Oxilipins are oxydized unsaturated fatty acids. They are known lipid mediators involved in the regulation of various physiological functions (such as inflammation, blood coagulation, vascular tone and endothelial permeability). The AG Schebb used a liquid chromatography-mass spectrometry method to detect the oxylipin profiles of plasma samples. They were able to show that the total levels of plasma oxylipins are stable regarding variations in the plasma generation protocol and long-term-storage.
This publication provides a basis for future studies on the influence of oxylipins on health and disease as well as their potential as biomarkers.

The research teams of Prof. Per Jensen and Prof. Thorsten Benter will take part in the ATMOS consortium. This project is part of the Horizon 2020 initiative funded by the European Commission. It aims to promote research into air pollution by encouraging international cooperations as well as the training of young researchers. Additional details are provided here.

Since many years the Scherf group collaborates with the polymer physics group of Prof. George Floudas (University of Ioannina/Greece and Max-Planck-Institut für Polymerforschung/Mainz) in the systematic investigation of ionic polymers (so-called conjugated polyelectrolytes CPEs). While the synthetic work is carried out in the Scherf group (synthesis of polythiophene-based, cationic CPEs under variation of backbone-cation distance and size of the counterions), the characterization of chain dynamics and ion conducting properties is done in the Floudas group.
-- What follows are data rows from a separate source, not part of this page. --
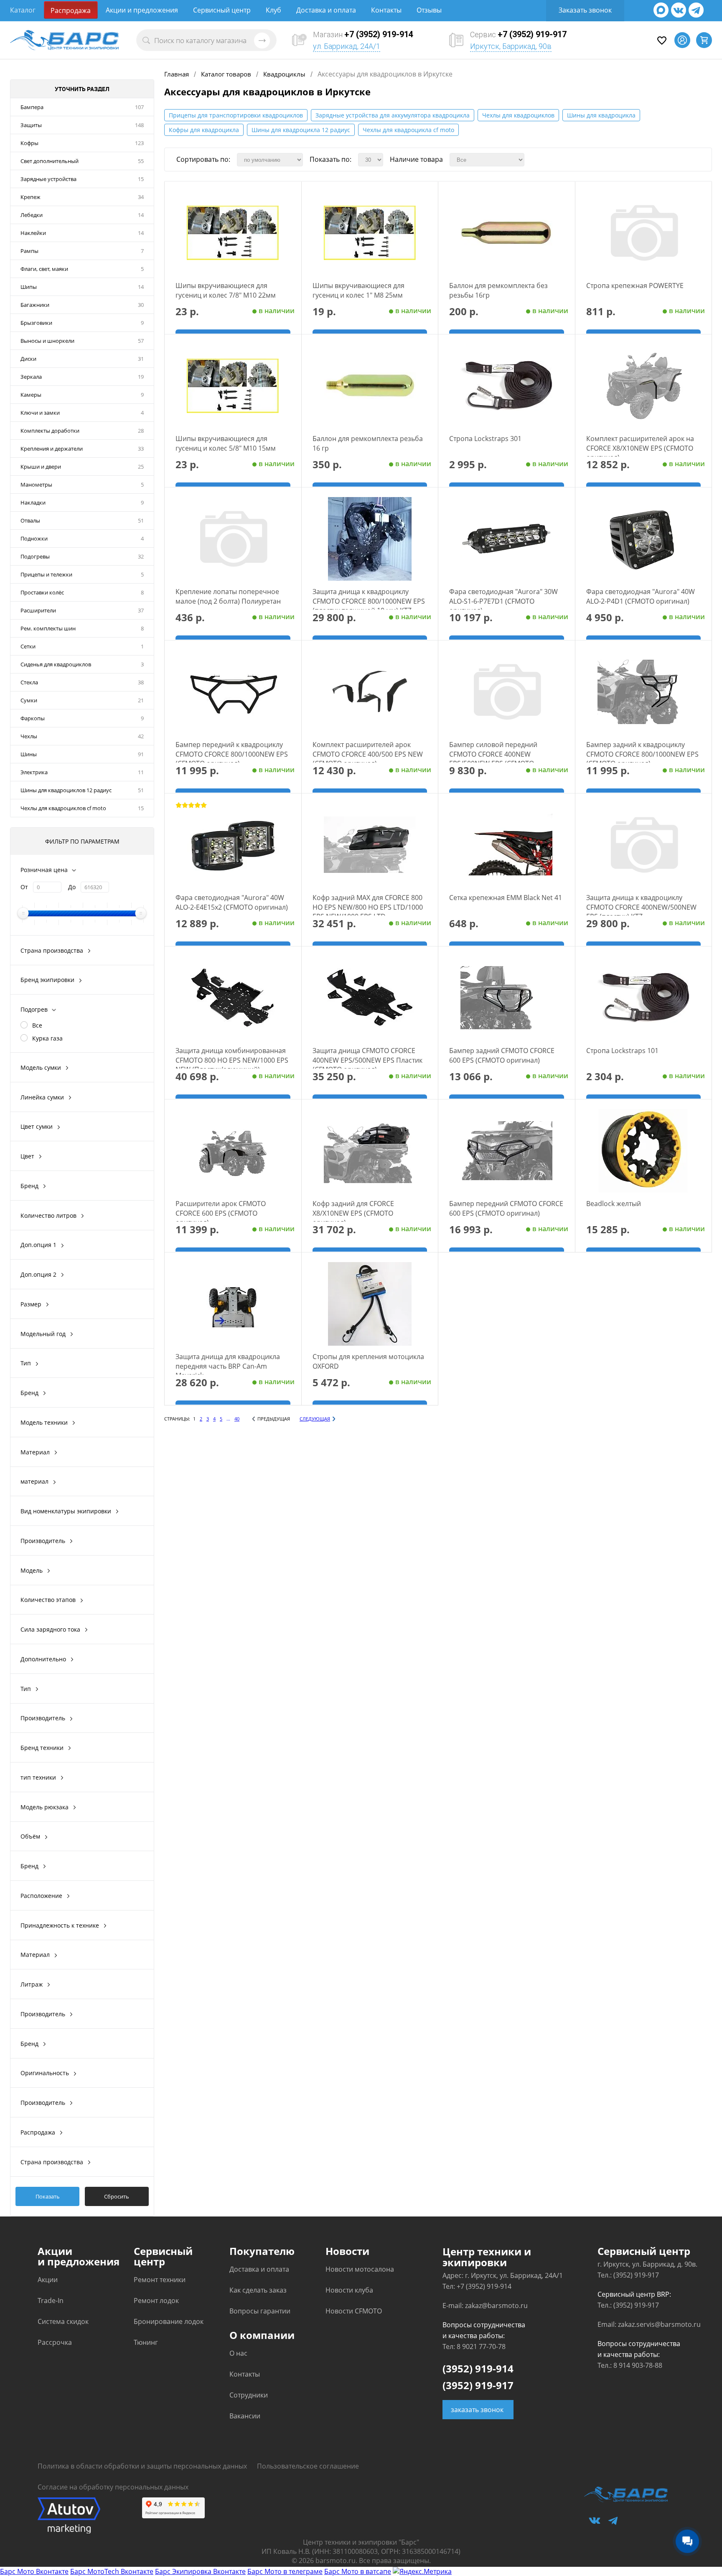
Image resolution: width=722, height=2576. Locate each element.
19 (141, 376)
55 (141, 161)
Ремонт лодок (156, 2300)
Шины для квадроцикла (601, 115)
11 (141, 772)
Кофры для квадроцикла (204, 130)
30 (141, 305)
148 (139, 125)
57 (141, 340)
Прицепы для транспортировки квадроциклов (236, 115)
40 (236, 1419)
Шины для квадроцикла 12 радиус (301, 130)
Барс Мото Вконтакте (34, 2571)
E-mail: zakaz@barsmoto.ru (485, 2305)
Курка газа (47, 1038)
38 (141, 682)
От (24, 887)
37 (141, 610)
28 (141, 430)
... (228, 1419)
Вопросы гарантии (259, 2311)
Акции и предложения (142, 10)
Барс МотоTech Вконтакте (111, 2571)
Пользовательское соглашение (308, 2466)
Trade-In (51, 2300)
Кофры (29, 143)
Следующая (315, 1419)
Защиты (31, 125)
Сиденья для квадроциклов (55, 664)
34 (141, 197)
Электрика (34, 772)
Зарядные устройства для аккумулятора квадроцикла (392, 115)
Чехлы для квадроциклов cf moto (63, 808)
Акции (48, 2279)
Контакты (386, 10)
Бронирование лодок (168, 2321)
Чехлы (28, 736)
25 (141, 466)
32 (141, 556)
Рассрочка (55, 2342)
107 (139, 107)
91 (141, 754)
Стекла (29, 682)
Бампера (31, 107)
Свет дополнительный (49, 161)
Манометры (36, 484)
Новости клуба (349, 2290)
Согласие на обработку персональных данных (113, 2487)
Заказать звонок (585, 10)
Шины (28, 754)
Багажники (34, 305)
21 (141, 700)
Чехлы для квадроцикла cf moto (408, 130)
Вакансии (244, 2415)
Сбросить (116, 2196)
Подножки (34, 538)
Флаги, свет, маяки (44, 269)
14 (141, 215)
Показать (48, 2196)
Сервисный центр (222, 10)
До (72, 887)
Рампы (29, 251)
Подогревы (35, 556)
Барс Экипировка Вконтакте (200, 2571)
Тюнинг (146, 2342)
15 (141, 179)
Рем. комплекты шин (48, 628)
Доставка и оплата (326, 10)
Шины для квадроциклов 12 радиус (66, 790)
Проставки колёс (42, 592)
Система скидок (63, 2321)
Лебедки (31, 215)
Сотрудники (248, 2395)
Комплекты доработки (49, 430)
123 (139, 143)
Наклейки (33, 233)
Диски (28, 358)
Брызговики (36, 322)
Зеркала (31, 376)
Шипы (28, 287)
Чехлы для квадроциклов (518, 115)
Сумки (28, 700)
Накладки (33, 502)
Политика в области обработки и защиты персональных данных (142, 2466)
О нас (238, 2353)
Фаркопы (32, 718)
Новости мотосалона (359, 2269)
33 (141, 448)
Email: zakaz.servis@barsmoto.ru (649, 2324)
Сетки (28, 646)
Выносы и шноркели (47, 340)
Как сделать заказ (258, 2290)
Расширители (38, 610)
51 (141, 520)
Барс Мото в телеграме (285, 2571)
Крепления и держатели (51, 448)
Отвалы (30, 520)
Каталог (23, 10)
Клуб (273, 10)
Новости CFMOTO (353, 2311)
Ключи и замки (40, 412)
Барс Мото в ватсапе (357, 2571)
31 (141, 358)
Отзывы (429, 10)
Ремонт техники (160, 2279)
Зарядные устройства (48, 179)
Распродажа (71, 10)
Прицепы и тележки (46, 574)
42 (141, 736)
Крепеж (30, 197)
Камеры (30, 394)
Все (37, 1025)
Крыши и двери (40, 466)
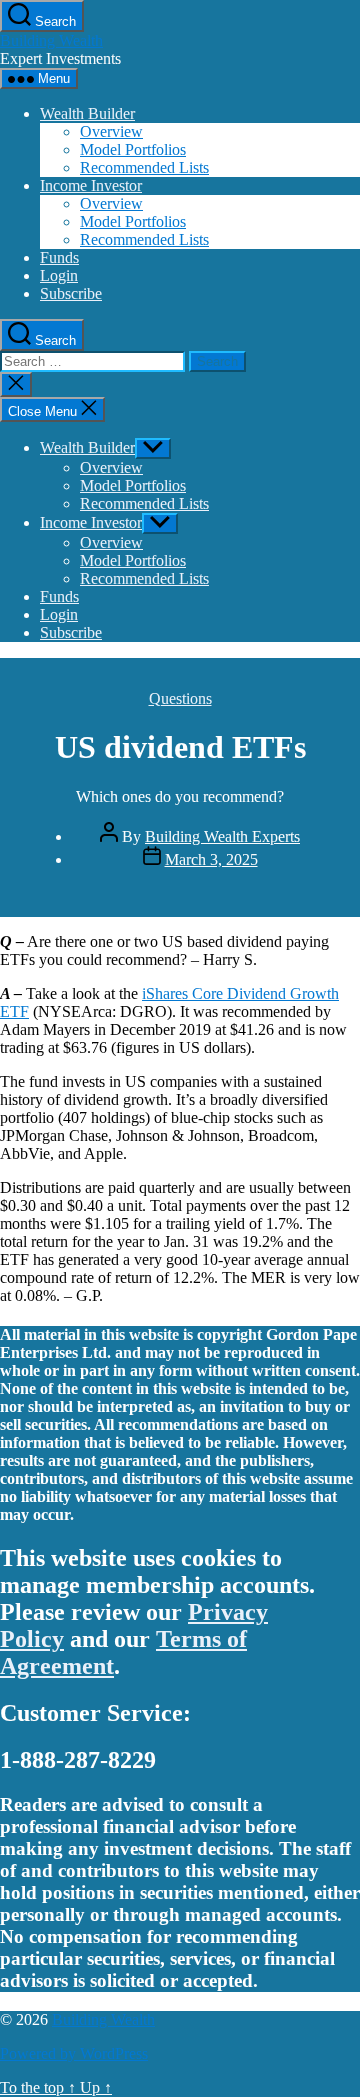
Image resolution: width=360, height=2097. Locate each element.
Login (59, 275)
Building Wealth (51, 40)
The now published results (full text) paint a conclusive picture how the structural parameters under investigation influence chain dynamics and ion conduction behavior. They also provide a reliable ion conduction model. The highest ion conductivities have been extracted for medium-sized, non-interacting counter anions as TFSI. Ongoing investigations are now focused on extending the investigations to zwitterionic CPEs, CPEs without mobile counter ions. The results demonstrate the crucial role of interdisciplinary collaboration in modern materials science.

The Kirsch group developed a one-pot procedure for rubazonic acid synthesis (full text). Rubazonic acid is a red dye with possible implications in sensors or materials. Although known since 1887, studies on rubazonic acid and its derivatives are scarce due to a lack of methods for their synthesis.
Starting from pyrazolones, the Kirsch group used sodium azide to diazidate in the presence of iodine in dimethyl sulfoxide. The diazidated products were dimerized using a reducing agent (saturated aqueous sodium thiosulfate solution) to convert them into the desired dyes. Prof. Kirsch`s team was able to archieve moderate to good yields for rubazonic acid derivatives with a range of different substituents. Additionally, they developed an alternative two-step approach for more challenging substrates. Their publication increases the access to these dyes and their availability for future research and applications.

The Gómez-Suárez lab recently received funding from the DFG. Their project "Radical-Based Synthesis & Derivatization of Enantiopure Amino Acid" aims to devise modular strategies to synthezise complex molecules and natural substances.

The Gómez-Suárez group recently published a mild, straight-forward and dependable method for light-induced synthesis of unnatural aminoacids using radical chemistry (full text).

Unnatural aminoacids can be used for a wide range of applications. They are valuable building blocks in the synthesis of biologically active substances for pharmaceutical as well as agricultural purposes. The new radical chemistry methods used here allow a controlled synthesis while preserving stereochemical information. This presents a huge advantage as the spatial structure of a compound may have major impact on its function.